Why your Mindset Matters
Our mindset can be both an asset and a liability. It can be hard to get a handle on it, yet the right mindset can be a secret weapon in business and life. Today, let’s dive into what mindsets are, and how to build ones that work for you.
Mindsets are the lens through which we view the world. Being able to see them, and know what they are, is powerful. For years I had a ringside seat on the power of mindsets through the work I saw in villages across the world. There, even in harsh conditions, when people’s mindsets were transformed, a brilliant new future for ending hunger became possible.
Carol Dweck’s seminal research identified two predominant mindsets that she called fixed and growth. A fixed mindset believes that we have inherent abilities to achieve something.

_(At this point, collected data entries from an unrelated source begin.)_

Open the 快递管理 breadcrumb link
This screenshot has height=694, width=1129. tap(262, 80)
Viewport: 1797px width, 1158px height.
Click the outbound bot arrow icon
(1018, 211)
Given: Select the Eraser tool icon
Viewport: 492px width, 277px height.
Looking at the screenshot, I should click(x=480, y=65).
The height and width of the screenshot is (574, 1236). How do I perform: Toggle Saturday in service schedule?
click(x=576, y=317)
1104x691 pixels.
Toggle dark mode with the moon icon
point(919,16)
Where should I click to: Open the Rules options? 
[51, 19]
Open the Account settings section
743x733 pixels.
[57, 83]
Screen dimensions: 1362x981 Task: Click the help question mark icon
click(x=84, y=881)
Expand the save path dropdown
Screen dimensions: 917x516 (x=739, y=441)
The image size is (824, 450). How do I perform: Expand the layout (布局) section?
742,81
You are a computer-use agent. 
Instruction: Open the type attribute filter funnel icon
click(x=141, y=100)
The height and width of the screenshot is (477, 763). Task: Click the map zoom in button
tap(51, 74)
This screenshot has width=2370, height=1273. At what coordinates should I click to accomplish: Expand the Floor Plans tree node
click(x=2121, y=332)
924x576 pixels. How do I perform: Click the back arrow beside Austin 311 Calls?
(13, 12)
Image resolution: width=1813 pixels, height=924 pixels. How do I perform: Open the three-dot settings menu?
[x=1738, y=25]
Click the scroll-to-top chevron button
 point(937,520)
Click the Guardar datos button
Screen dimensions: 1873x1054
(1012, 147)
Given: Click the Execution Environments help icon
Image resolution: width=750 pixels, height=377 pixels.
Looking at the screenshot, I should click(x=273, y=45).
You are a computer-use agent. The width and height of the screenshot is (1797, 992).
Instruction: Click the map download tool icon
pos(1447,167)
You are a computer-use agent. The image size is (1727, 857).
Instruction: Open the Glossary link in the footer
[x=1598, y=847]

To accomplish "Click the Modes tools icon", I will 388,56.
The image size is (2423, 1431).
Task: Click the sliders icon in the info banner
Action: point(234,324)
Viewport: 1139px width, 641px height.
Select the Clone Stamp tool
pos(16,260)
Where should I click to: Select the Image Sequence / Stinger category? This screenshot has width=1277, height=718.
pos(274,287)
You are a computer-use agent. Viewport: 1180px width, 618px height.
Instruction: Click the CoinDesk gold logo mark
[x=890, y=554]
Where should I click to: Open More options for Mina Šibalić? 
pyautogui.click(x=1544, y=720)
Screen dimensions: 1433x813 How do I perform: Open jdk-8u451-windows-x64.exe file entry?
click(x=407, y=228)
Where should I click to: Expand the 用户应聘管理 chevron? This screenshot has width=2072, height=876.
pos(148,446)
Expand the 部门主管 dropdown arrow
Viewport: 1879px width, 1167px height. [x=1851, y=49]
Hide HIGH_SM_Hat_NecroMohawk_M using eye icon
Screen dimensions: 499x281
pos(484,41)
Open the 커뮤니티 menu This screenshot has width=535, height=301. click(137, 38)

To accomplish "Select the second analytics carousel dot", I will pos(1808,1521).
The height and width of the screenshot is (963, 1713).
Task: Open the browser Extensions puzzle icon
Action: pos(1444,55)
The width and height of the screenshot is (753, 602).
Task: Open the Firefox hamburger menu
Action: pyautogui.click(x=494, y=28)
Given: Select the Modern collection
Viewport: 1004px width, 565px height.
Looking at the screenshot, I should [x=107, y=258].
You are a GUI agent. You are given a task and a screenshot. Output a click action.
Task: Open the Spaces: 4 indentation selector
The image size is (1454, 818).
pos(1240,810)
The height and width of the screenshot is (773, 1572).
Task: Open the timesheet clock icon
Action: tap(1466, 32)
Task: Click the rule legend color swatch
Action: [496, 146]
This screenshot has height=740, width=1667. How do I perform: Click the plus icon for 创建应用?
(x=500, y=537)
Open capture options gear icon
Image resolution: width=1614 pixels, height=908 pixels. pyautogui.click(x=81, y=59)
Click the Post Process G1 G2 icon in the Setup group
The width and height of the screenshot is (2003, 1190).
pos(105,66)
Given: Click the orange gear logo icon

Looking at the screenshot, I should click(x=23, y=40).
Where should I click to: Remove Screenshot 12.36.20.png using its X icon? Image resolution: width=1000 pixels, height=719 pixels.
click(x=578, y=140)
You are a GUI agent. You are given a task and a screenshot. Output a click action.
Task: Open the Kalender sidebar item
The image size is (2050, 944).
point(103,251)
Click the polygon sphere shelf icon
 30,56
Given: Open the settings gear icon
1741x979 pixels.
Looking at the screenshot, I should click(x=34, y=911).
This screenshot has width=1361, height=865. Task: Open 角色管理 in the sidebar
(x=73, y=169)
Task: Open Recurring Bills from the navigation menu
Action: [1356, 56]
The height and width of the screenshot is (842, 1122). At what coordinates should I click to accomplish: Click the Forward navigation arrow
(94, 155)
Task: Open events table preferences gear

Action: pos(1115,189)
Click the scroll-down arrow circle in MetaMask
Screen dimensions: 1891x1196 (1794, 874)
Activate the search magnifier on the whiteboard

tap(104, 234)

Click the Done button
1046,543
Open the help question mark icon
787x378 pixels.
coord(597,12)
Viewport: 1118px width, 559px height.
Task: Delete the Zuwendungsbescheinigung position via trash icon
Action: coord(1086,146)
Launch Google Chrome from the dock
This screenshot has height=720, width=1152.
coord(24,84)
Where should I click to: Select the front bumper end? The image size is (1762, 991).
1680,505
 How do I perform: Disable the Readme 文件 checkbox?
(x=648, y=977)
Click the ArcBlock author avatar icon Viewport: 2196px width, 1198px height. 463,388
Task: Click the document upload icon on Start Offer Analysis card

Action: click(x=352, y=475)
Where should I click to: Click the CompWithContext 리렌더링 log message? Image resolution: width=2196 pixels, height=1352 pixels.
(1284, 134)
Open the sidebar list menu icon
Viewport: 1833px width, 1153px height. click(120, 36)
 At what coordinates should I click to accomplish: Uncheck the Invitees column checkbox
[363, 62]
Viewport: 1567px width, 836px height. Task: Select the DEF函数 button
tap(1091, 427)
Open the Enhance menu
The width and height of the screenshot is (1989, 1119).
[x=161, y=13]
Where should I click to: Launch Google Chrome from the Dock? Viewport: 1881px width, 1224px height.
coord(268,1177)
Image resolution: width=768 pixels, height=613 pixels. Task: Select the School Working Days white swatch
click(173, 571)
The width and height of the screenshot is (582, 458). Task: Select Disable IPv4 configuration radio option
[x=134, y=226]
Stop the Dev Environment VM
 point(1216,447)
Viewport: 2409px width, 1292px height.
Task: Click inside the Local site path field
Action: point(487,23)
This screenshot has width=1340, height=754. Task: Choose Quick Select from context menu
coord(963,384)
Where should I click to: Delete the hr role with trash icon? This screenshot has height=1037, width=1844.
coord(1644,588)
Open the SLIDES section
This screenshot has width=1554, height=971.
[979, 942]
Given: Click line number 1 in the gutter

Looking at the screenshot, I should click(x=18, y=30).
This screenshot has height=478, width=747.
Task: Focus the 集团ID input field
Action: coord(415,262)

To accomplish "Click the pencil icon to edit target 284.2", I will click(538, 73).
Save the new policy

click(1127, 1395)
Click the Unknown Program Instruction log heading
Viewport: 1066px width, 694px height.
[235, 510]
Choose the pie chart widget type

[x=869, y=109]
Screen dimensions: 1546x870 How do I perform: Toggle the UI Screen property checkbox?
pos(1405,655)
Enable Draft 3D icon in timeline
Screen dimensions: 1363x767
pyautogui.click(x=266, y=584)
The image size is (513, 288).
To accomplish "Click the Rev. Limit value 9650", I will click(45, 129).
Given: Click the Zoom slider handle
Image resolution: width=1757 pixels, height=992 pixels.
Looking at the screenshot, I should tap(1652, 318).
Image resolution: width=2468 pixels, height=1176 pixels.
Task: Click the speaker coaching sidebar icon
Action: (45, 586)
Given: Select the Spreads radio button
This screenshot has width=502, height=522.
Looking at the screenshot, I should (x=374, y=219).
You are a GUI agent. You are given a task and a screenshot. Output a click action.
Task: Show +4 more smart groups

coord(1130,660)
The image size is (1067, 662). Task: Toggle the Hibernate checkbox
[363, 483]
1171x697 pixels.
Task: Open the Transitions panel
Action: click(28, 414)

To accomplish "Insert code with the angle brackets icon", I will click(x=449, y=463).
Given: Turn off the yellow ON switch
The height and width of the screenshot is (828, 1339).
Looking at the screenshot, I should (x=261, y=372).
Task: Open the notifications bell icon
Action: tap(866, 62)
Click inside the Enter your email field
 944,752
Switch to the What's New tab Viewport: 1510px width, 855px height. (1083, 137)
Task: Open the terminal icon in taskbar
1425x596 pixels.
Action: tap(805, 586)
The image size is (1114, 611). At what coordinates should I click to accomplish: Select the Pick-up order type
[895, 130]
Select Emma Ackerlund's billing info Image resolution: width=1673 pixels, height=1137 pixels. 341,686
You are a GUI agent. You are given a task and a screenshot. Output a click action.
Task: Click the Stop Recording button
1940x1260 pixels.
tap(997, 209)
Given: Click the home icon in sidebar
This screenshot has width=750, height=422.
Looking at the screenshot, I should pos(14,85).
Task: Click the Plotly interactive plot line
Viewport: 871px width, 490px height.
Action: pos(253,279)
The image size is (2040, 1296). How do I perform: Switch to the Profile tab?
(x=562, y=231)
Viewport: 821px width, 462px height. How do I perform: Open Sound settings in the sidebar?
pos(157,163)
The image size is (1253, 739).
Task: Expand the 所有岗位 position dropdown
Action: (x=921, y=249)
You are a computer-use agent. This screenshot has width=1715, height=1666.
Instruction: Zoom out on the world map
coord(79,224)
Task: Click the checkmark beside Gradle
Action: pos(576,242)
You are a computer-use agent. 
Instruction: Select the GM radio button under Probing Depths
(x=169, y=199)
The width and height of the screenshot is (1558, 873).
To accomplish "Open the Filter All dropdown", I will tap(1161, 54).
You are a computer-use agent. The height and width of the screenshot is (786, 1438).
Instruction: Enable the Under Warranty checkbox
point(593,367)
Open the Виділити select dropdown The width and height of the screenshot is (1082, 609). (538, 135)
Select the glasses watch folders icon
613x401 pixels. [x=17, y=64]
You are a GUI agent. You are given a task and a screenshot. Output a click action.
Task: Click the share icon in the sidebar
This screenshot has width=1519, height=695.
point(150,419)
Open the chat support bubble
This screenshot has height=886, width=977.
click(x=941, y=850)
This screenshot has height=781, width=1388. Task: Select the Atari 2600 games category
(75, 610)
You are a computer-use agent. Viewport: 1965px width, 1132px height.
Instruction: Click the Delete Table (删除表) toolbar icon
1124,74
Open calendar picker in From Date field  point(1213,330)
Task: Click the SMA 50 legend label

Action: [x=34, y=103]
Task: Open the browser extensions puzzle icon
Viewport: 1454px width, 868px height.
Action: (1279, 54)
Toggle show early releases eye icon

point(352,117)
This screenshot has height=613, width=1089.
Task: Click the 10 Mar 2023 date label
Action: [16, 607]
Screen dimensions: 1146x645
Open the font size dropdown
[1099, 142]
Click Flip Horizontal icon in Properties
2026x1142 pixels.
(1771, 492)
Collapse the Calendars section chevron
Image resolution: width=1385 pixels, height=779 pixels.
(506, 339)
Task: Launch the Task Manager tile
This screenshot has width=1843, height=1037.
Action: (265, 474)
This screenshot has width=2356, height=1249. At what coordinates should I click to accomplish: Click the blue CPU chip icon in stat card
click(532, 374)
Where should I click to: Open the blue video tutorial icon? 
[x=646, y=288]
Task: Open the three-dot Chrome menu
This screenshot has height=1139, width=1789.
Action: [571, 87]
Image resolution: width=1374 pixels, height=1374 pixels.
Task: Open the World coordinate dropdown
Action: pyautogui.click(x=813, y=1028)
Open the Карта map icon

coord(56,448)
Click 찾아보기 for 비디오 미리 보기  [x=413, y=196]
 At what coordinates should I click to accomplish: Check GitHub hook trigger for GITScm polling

So if we struggle at something, we think it means we are intrinsically unable to do any better. Say you had a relationship and it broke down, a fixed mindset would have you believe you are therefore bad at relationships. If you lose money on a business deal, you are ‘no good at business’.
A growth mindset sees the same issues in the frame of being able to do something or learn something to improve the situation. Someone with a growth mindset believes they can improve. A failure is only a lack of experience or knowledge, and improvement is always possible. So if money is lost on a business deal, someone with a growth mindset will interrogate what the gaps were and find ways to improve their experience, guidance or knowledge to prepare them better in the future.
The wonderful aspect of this is that growth mindsets can be cultivated.
When I was younger, I never knew about mindsets. For me, the world was as it was. People were a certain way. I was a certain way. I had power in some things, but mostly I was at the effect of what was going on around me.
For instance, I grew up in a family that struggled financially. With 7 kids and a dad often out of work, money was tight. I developed a belief that money was scarce, hard to come by, and our family would never have any. I now know this to be a mindset – but I would have disputed that at the time. You see, it felt very true, this belief I had about money. I had evidence for it. This belief and I had history! I could point to proof that me and money would never be friends!
What I developed growing up was what I call a scarcity mindset, and it’s pervasive. Many of us have a version of this, and you find it in those areas in your life of ‘not enough’. In my case it was money, but there are many scarcity mindset subsets, including not experienced enough, not clever enough, not loved enough… Some of the richest people in the world suffer a scarcity mindset!
It was only when I started learning about mindsets that I began to have some power over those that were holding me back. I started to question those beliefs if they were not empowering. I knew the power of transforming my mindset.
We all have different mindsets about situations and people in our life, and we are mostly unconscious of them. Mindsets are not good or bad per se. It comes down to what is empowering. Keep the mindsets that work for you and ditch the unhelpful ones. An unhelpful mindset is one that limits the power you have to take action and experience power and joy.
To interrogate your mindset, think of something you’d like to do or be. Write it down, or share it with another person. And if there’s a ‘but’ that follows it, that’s your limiting mindset!
Let’s use my scarcity mindset as an example. Sometimes it rears its head. An example might be “I’d like to go to the UK to catch up with friends, but… I don’t have the money.” BOOM! Scarcity mindset automatically appears!
Now I may or may not have the actual money in the bank to support an unplanned holiday to Europe, but this won’t matter to the scarcity mindset. Left unchecked, this fixed mindset will make the decision for me.
However, a growth mindset interrogates the ‘not enough‘ belief. It has me ask whether it’s actually true that I lack money. It asks how I might be able to afford the trip with ease. Could I pick up some work over there? What new clients can I get so I have space for fun and for making money? What do I need to put in place now to make that happen? *
All of a sudden, a new future is beckoning me. It may turn out that the finances don’t work out for an unplanned visit to Europe, but through examining my mindset, the way I think about a situation and my ability to change it has been expanded. Mindsets aren’t magical thinking – you can’t just will a new thing into being. But checking your mindset and what’s stopping you gives you space to think, choose, reflect and create.
So if there’s an area you’re feeling stuck in, I encourage you to examine your own mindset. Think about what’s important to you, or a dream you have, and see if you have a limiting mindset that underpins it. If so, acknowledge it. Interrogate it. Ask, is it really true? Play with it! See what else is possible.